• The problem: The lines to transcribe begin with the one containing "The width and" and end with the last line below; reproduce them exactly, without the pictures.

• Data:

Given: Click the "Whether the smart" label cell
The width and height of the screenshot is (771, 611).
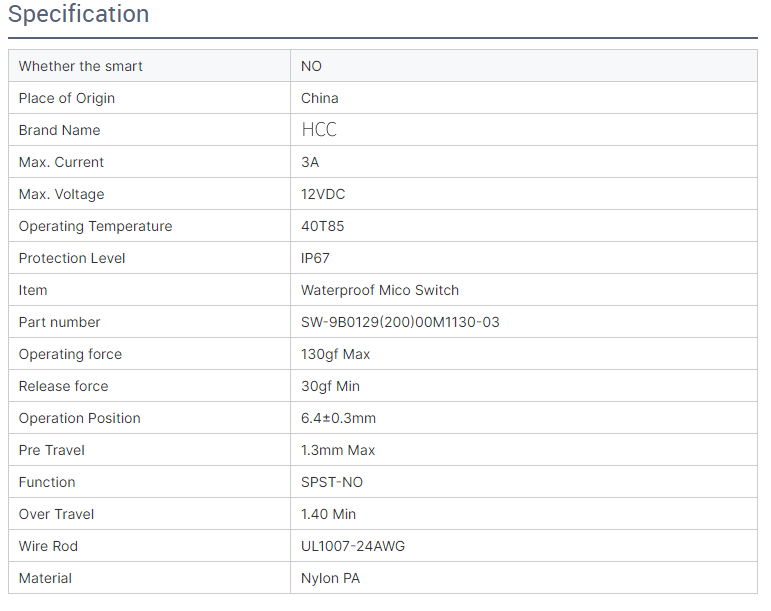Looking at the screenshot, I should coord(81,66).
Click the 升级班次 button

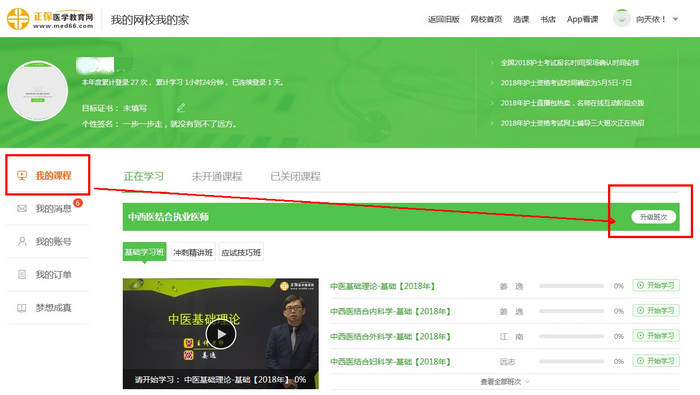654,217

• Solution to this task:
The width and height of the screenshot is (771, 611).
Looking at the screenshot, I should coord(81,66).
Click the 升级班次 button

654,217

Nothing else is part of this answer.